Thursday, November 5, 2009

Why High IQ doesn't mean 'Smart' in the greater context

So I found this fun article on slashdot.org and I thought I would share.

This article on the New Scientist puts the whole business of IQ and other types of IQ into a fun and light perspective while still being salient.

Check it out, this might be DUH for most of you, but it does offer an analytical perspective on why high IQ people can be really dumb sometimes.  This actually reinforces a lot of consumer behavior and cognitive concepts such as the dual cognitive path of the 'pattern matching peripheral path' and the 'central cognitive path'. 

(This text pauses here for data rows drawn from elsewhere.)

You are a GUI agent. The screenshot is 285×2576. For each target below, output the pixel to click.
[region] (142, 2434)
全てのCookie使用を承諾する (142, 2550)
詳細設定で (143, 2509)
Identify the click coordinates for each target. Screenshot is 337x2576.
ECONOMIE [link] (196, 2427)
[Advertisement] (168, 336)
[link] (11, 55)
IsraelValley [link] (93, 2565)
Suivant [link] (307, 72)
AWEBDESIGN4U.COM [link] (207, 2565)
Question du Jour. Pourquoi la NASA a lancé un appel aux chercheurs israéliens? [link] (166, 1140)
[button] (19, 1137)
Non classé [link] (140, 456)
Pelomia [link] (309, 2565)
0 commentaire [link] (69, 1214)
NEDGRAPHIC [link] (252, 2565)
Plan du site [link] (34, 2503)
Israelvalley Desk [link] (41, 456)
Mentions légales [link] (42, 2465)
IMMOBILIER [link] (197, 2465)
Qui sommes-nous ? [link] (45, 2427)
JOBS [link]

The problem with IQ tests is that while they are effective at assessing our deliberative skills, which involve reason and the use of working memory, they are unable to assess our inclination to use them when the situation demands. This is a crucial distinction: as Daniel Kahneman at Princeton University puts it, intelligence is about brain power whereas rational thinking is about control. "Some people who are intellectually able do not bother to engage very much in analytical thinking and are inclined to rely on their intuitions," explains Evans. "Other people will check out their gut feeling and reason it through and make sure they have a justification for what they're doing." An IQ test cannot predict which of these paths someone will follow, hence the George W. Bush incongruity of people who are supposedly smart acting foolishly.